▶ _Exercise passage_:
★ ★ ★
# Rogers Cable TV Packages



## Happyvdubber

Hi,

I am thinking about downgrading my Rogers Cable TV service to save some coin. 

Currently, I subscribe to the Digital VIP package (57.49) and have noticed my viewing habits tend to focus around the major Canadian and American networks. There are a few exceptions, notably TSN and that's where the problem lies.

At first, I thought I could subscribe to Basic Cable (29.99) and add the HD Specialty pack (8.95), which includes TSNHD as well as HD time shifting on the American networks, and save myself about $19/month; but the small print on Rogers website indicates that the HD Specialty pack is only available to VIP customers. When I googled to find out why, it appears that you 'need' the SD equivalent channels to obtain the HD feed (which is BS BTW).

So the question is, TSN really worth near $30/month? Ouch.

Has anyone found a way around this?

The Rogers website does not provide a side-by-side comparison of their cable packages. I would love to see a list of the additional channels you receive as you progress through each of the cable packages. Has anyone done on their own?


----------



## high octane

The only channel I want is TSNHD since I can download anything else free in HD

I found the same thing as you when I googled.

Clever marketing I'd say


----------



## Dana

I would try phoning them and telling them that you are prepared to defect to Bell/whatever cable competitor is in your area. When I did this in October, they offered me 1/2 off the VIP package for 1 year and gave us an additional HDPVR for free. Good Luck!


----------



## Happyvdubber

I'll be hitting the retention department in April when the "free" period expires on my HDPVR. I'd also like to see credits on my home phone and internet packages although that may be a stretch.

Does anyone know if I change my cable package to 'basic', am I still eligiable for the "better bundle discounts"?

$330 a year for TSN is a tough pill to swallow.


----------



## FrugalTrader

I'm on basic cable + hd pvr (free) and I get the better bundles discount.


----------



## canabiz

Happy, I am also on Basic Cable (Ontario) and I have regular TSN and occasionally got TSNHD for free (during certain promo period). I also have SportsNet (both regular and HD) and theScore (HD), which is more than enough for a sports fan like me.

I echo some of the previous posts and suggest you calling the retention department. If they do not want to keep you then I suggest you looking into Free-to-air or even getting content from the 'Net to save some coins.


----------



## Jungle

When you go basic cable, they include the digital access fee. $6.95? (gouge)
When you go VIP, they give you a credit for the digial access fee.
★ ★ ★
▶ _Information_:
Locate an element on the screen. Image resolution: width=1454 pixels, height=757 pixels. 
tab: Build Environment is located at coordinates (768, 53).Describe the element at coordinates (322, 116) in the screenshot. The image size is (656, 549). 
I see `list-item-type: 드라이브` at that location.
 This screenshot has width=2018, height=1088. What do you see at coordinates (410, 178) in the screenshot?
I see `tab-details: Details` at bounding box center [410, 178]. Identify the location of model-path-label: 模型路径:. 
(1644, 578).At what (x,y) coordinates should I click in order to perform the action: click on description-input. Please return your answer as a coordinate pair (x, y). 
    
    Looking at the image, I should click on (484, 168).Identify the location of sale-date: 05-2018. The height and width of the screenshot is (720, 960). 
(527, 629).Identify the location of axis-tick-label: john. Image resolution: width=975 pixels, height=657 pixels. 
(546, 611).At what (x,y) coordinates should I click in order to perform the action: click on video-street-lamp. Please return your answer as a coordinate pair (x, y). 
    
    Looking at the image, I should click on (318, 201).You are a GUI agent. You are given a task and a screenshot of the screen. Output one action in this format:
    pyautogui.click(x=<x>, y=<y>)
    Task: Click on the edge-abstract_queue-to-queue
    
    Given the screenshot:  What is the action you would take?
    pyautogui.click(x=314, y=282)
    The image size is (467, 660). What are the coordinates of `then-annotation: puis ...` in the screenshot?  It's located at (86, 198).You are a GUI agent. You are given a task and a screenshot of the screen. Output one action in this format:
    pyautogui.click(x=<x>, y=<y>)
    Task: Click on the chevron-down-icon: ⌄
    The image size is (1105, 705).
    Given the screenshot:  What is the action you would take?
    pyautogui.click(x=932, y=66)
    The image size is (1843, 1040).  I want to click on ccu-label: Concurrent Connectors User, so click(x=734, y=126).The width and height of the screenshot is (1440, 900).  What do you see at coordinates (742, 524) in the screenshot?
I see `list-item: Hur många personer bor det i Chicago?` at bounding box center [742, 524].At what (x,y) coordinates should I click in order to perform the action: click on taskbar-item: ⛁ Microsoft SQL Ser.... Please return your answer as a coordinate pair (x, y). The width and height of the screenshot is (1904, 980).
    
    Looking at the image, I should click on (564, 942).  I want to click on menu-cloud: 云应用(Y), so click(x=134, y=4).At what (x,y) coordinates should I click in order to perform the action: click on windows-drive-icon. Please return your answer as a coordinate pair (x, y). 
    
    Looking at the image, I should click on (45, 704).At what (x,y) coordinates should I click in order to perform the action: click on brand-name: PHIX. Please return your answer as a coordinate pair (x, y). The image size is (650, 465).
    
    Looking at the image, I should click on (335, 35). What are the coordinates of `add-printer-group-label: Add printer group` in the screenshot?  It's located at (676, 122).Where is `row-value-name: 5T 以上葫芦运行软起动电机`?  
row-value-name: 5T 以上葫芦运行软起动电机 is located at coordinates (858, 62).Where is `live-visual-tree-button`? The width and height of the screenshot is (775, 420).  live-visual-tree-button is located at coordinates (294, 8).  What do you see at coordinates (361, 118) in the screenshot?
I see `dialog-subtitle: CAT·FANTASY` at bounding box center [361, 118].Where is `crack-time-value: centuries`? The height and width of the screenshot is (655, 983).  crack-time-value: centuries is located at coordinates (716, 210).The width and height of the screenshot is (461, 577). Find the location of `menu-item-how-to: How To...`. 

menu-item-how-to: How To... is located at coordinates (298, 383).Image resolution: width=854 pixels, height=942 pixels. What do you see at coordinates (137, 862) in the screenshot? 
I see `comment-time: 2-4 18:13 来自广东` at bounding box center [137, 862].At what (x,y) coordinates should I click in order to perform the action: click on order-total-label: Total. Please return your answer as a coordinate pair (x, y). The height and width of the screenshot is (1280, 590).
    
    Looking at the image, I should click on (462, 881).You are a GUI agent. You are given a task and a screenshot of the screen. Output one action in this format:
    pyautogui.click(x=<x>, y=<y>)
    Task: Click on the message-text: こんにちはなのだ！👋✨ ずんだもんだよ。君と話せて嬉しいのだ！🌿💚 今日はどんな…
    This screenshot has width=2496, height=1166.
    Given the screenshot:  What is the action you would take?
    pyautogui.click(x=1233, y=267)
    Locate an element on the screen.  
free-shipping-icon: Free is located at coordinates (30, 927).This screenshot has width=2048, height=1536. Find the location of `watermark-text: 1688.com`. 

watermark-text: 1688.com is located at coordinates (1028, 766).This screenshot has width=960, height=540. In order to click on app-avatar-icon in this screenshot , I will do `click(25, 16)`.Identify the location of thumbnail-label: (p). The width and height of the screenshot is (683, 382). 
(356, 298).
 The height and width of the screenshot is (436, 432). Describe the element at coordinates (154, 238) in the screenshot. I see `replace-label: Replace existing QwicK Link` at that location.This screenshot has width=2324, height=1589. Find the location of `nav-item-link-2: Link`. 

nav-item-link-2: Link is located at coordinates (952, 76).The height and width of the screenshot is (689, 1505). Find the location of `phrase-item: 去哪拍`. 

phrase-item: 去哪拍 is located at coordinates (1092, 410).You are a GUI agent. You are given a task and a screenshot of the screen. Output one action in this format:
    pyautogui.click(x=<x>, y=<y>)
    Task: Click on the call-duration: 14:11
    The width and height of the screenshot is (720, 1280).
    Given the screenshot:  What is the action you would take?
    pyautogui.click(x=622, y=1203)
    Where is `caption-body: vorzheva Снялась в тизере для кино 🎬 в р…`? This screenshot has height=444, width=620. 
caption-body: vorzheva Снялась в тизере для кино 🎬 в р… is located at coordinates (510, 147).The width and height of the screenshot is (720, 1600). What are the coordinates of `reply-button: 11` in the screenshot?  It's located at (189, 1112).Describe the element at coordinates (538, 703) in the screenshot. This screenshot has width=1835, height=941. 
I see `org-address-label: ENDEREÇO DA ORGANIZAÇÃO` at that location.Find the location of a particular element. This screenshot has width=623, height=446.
★ ★ ★
▶ _Work instructions_:
[a] Retype the stretch of the Rogers cable thread from "Does anyone know" through "pill to swallow.".
[b] List the usernames of all participants who post in the Rogers cable thread, naming each one once.
[c] Proceed with the Rogers cable thread from the point where it stops.
The data have no connection to the Rogers cable thread.

▶ _Answers_:
[a]
Does anyone know if I change my cable package to 'basic', am I still eligiable for the "better bundle discounts"?

$330 a year for TSN is a tough pill to swallow.

[b] Happyvdubber, high octane, Dana, FrugalTrader, canabiz, Jungle

[c]
I go through retentions every year, to obtain the best discounts. They won't ususally call your bluff; they'll offer a discount on your services. Just quote Bell's current promotions. Half the time they don't even check.


----------



## Happyvdubber

canabiz said:


> Happy, I am also on Basic Cable (Ontario) and I have regular TSN


How did you do this?


----------



## canabiz

Happyvdubber said:


> How did you do this?


It could have been a *grand-fathered* plan Happy. We've been in our current house for 3 years and I signed up for Rogers from the get-go, having been a pretty content customer prior to that. 

I have thought about cancelling cable altogether before because I don't watch a lot of TV, oustide of sports but this plan is pretty sweet and I don't want to lose it. Combined with 3 other services (Internet, home phone and some magazines) and I am paying just a tad under $100 a month, all in.


----------



## Happyvdubber

canabiz said:


> It could have been a *grand-fathered* plan Happy. We've been in our current house for 3 years and I signed up for Rogers from the get-go, having been a pretty content customer prior to that.
> 
> I have thought about cancelling cable altogether before because I don't watch a lot of TV, oustide of sports but this plan is pretty sweet and I don't want to lose it. Combined with 3 other services (Internet, home phone and some magazines) and I am paying just a tad under $100 a month, all in.


That's fantastic.

I'm pushing $150 for Digital VIP (free rental of the HDPVR), Home Phone w/ 2 calling features and Lite (3Mbs) internet service.


----------



## yupislyr

You get TSN/Sportsnet as part of basic cable on Cogeco down here. In addition, you get TSN2 and an extra Sportsnet as part of digital basic. 

One of the few good things about Cogeco.


----------



## PoorPablo83

One of my friends had a similar problem, this is the route he went:

subscribe to basic cable (we're with Shaw here in BC), buy a basic HD box (http://www.bestbuy.ca/en-CA/product...spx?path=66289f8841beef8d95a8572079db3698en02 on bestbuy for around $220 on sale, $299 regular) which gives you something like 10 channels in HD (ones like CBC, NBC, ABC, FOX etc etc), and he upgraded to a sports package that gives him sportsnet pacific and tsn, both in HD, for around $4 a month. So he has basic cable with 10 channels in HD and 2 sports channels in HD for under $40 a month. Even without the 2 extra channels he could have watched all the Olympics and every Hockey Night in Canada in HD. Not too shabby.


What shaw doesn't advertise, and I'm not sure if it's the same with rogers or in other areas, is that if you have an HD box, and only subscribe to basic, SD cable, you still get those 10 channels in HD. Also, you can hook up an external hard drive to the particular HD box I linked here essentially making it a PVR on the cheap (depending on what sized hard drive you buy of course)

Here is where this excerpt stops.